- **Data lines**:
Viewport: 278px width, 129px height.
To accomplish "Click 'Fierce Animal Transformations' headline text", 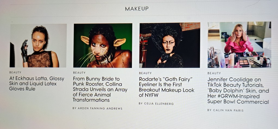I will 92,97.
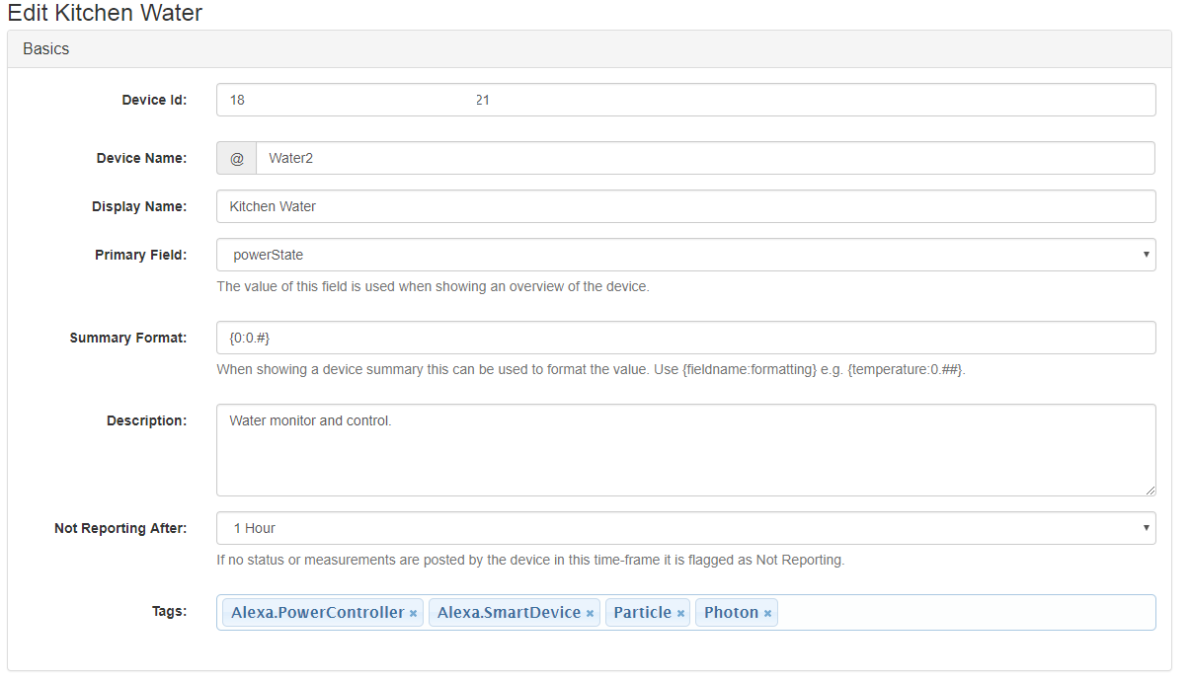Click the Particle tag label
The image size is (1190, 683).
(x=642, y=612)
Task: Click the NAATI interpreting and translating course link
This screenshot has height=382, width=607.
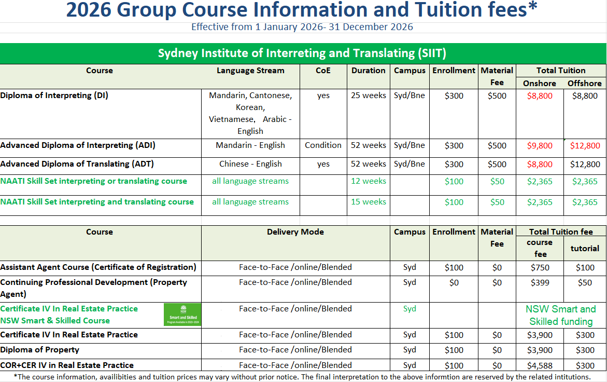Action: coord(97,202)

- **Given exercise**: Reproduce the listing verbatim from the line containing "Task: Click the", including that line, through the end of the listing. Omit the pictures.

- **Result of this task**:
Task: Click the NAATI interpreting and translating course link
This screenshot has height=382, width=607.
Action: coord(97,202)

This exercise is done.